— START OF Available data —

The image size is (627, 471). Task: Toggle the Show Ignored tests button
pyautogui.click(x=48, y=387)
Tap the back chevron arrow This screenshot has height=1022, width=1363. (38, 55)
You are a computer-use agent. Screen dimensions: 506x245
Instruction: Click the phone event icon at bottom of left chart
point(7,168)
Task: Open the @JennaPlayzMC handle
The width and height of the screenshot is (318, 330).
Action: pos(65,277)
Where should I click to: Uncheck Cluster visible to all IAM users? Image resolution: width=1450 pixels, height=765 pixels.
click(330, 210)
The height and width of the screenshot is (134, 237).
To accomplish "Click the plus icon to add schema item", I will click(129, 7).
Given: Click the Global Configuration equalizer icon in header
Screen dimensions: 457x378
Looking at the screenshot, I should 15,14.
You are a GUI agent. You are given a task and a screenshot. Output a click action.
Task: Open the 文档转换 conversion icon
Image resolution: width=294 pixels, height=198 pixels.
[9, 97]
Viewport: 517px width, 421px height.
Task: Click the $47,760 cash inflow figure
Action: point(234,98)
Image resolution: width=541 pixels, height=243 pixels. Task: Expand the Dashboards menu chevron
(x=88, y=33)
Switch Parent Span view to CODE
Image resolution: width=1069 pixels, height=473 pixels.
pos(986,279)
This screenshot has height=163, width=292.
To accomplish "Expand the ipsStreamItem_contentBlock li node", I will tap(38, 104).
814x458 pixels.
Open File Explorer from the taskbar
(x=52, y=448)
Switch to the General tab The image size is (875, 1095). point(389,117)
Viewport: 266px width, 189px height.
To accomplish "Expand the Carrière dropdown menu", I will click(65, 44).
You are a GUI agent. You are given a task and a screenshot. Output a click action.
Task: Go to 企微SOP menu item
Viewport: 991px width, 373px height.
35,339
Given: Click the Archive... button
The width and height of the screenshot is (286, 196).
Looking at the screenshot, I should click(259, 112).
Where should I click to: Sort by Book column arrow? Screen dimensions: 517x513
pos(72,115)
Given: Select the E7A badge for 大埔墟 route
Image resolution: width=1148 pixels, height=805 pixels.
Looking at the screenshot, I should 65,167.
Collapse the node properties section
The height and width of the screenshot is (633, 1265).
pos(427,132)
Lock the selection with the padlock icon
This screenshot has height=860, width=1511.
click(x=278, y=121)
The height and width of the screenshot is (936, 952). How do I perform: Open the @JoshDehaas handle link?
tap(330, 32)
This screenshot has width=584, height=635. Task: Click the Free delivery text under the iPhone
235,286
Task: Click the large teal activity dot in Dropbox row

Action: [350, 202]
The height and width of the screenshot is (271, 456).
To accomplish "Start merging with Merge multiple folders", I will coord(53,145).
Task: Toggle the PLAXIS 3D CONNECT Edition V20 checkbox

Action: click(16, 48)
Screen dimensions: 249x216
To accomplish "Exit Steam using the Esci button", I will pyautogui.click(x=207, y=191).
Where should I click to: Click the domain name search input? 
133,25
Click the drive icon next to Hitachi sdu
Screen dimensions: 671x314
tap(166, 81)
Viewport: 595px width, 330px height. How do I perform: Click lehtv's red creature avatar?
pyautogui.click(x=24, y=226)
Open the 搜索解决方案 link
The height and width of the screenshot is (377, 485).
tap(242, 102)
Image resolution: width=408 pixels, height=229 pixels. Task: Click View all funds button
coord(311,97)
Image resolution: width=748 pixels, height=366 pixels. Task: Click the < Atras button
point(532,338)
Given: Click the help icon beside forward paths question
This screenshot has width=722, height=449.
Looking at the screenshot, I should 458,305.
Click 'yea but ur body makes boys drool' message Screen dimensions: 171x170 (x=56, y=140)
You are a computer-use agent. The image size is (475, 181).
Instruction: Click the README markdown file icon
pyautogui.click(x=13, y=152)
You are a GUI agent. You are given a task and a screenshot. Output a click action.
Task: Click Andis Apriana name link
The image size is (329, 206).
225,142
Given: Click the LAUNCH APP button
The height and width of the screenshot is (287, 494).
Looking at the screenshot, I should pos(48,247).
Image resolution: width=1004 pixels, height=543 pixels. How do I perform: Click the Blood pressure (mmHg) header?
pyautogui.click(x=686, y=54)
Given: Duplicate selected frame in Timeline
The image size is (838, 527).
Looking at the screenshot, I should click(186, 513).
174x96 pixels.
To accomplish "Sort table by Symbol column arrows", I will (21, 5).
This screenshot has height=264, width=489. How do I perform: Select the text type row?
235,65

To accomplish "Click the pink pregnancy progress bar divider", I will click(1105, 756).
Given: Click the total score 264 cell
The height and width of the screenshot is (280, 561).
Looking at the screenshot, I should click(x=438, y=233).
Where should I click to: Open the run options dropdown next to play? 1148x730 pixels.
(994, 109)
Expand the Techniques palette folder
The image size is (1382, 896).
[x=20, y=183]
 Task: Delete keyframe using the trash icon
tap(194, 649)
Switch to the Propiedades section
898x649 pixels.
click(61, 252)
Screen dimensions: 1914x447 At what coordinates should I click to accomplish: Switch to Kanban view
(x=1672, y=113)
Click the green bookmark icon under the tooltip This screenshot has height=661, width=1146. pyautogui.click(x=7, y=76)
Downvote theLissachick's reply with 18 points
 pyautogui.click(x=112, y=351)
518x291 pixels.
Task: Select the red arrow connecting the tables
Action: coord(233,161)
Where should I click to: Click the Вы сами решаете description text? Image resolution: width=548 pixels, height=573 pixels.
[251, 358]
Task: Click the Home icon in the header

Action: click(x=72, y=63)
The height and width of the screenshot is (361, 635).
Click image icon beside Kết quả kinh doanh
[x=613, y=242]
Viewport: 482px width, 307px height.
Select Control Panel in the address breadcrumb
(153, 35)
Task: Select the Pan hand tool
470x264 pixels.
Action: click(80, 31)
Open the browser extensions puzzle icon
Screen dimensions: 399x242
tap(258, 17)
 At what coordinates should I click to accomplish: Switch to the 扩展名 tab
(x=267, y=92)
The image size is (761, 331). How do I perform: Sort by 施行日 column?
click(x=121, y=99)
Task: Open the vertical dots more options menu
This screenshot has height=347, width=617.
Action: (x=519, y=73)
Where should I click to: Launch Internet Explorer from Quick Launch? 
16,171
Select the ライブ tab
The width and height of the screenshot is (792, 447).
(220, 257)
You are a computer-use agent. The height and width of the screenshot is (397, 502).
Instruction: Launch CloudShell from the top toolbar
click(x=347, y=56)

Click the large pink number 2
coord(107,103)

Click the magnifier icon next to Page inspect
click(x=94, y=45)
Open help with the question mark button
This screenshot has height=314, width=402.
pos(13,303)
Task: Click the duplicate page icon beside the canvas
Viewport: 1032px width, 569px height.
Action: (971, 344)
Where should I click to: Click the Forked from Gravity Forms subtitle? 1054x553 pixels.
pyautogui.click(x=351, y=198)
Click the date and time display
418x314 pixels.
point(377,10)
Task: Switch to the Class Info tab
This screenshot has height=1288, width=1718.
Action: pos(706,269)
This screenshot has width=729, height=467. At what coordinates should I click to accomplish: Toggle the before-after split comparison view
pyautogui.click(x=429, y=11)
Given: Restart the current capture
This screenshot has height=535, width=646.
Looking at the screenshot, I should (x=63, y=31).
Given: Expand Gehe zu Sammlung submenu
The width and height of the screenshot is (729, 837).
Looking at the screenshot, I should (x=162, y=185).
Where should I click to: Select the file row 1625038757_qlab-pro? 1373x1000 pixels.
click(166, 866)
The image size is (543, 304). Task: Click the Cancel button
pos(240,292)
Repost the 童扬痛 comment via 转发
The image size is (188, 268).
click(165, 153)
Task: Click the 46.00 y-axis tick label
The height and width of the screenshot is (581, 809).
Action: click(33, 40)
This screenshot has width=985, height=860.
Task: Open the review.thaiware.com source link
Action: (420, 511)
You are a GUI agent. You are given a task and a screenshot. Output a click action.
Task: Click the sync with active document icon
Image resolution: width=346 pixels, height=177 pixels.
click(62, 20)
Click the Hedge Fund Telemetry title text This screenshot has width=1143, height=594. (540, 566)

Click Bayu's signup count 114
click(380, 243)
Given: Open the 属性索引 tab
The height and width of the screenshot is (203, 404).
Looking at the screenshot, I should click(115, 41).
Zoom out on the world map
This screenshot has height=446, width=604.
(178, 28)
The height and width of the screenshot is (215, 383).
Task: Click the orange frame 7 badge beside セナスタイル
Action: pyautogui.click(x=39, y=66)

— END OF Available data —

To be done: Can you recast the lines from the one containing "Click the green" through the one containing "Action: click(x=72, y=63)", both included, as a Markdown table with the columns No. and Entry, one row per line and any blank lines skipped?

Answer to this task:
| No. | Entry |
|---|---|
| 1 | Click the green bookmark icon under the tooltip This screenshot has height=661, width=1146. pyautogui.click(x=7, y=76) |
| 2 | Downvote theLissachick's reply with 18 points |
| 3 |  pyautogui.click(x=112, y=351) |
| 4 | 518x291 pixels. |
| 5 | Task: Select the red arrow connecting the tables |
| 6 | Action: coord(233,161) |
| 7 | Where should I click to: Click the Вы сами решаете description text? Image resolution: width=548 pixels, height=573 pixels. |
| 8 | [251, 358] |
| 9 | Task: Click the Home icon in the header |
| 10 | Action: click(x=72, y=63) |